Both men wept that day. After sitting out an entire season, Zo kept his promise.
The kidney disease, transplant and comeback revealed to Mourning something about himself he didn’t know.
“It taught me I had this inner collective resolve that I found a way to tap into,” he said. “So many people were in my ear telling me to give up, telling me to stop. I found out that life is basically centered around our mental approach. It’s amazing how powerful our minds are.”
The Heat had never retired a player’s jersey before Zo’s No. 33 was lifted to the rafters in a 2009 halftime ceremony, the same year Mourning was made a club vice president.
“He had to be the first one” Riley said.
Zo retired a seven-time all-star, twice NBA Defensive Player of the Year, and the greatest shot blocker in Heat history.
“And that was in a league that was center-dominated then,” he reminded. “Night in night out I had my hands full. It was no joke.” Now, with a dearth of true centers, “I’d be the best guy in the league!”
His famous scowl and biceps-flexing bravado personified determination and passion.
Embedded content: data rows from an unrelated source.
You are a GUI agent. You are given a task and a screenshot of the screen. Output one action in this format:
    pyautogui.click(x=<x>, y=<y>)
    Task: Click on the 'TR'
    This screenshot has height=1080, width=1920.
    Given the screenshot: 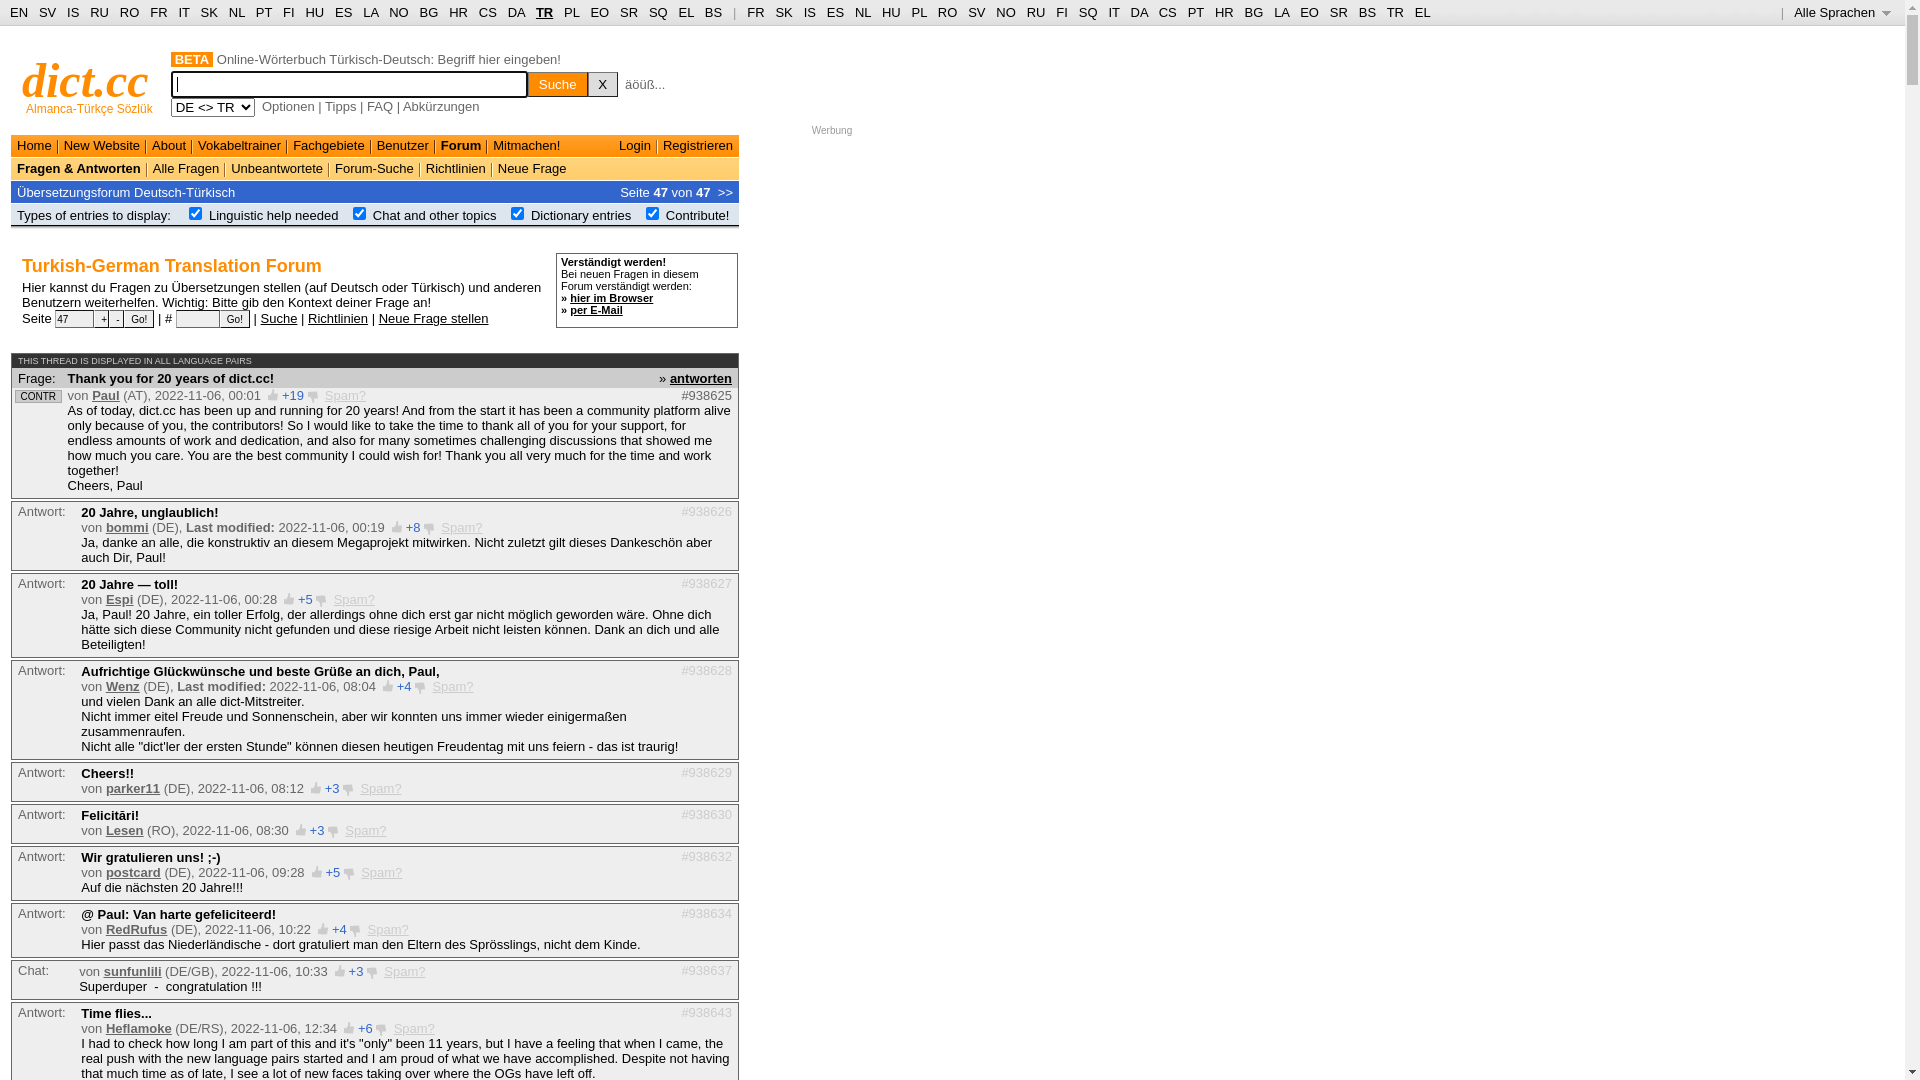 What is the action you would take?
    pyautogui.click(x=536, y=12)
“It came naturally because I was having fun, man. I was having a blast. I loved it!”
Just as Mourning’s upbringing in foster care and surviving a kidney transplant distinguish him apart from basketball, so does his philanthropic work since his playing days. When Mourning says, “I feel like my legacy off the court will overshadow my legacy on the court,” he isn’t complaining.
Alonzo Mourning Charities helps children and families in at-risk situations. He helped create the organization Athletes For Hope. He founded the Overtown Youth Center. In 2009, the Miami-Dade School Board christened Alonzo and Tracy Mourning High School in North Miami.
The mindset that fosters charity is the same mindset that had Mourning thinking of others, not himself, during Friday’s night’s induction speech.
From Fannie Threet and Jason Cooper off the court to John Thompson and Pat Riley on it and many more, Zo had plenty of angels to thank.
“This induction isn’t really about me,” he’d said earlier in the week. “We don’t go through life alone. For me it was all the right people in the right place at the right time. I overcame all of those obstacles because so many people gave me the greatest gift possible — a piece of themselves.”
The transplant changed Mourning’s perspective. How could such a thing not?
“Every now and then life raises its ugly head and you step on one of those landmines,” he said. “But unbeknownst to you there’s a bigger message going to you through that. In every adversity there’s a seed of equivalent benefit — the good that can evolve from that adversity. I landed on my feet. If God took me today, I’m thankful for the journey. I can honestly say I’ve lived a storybook life.”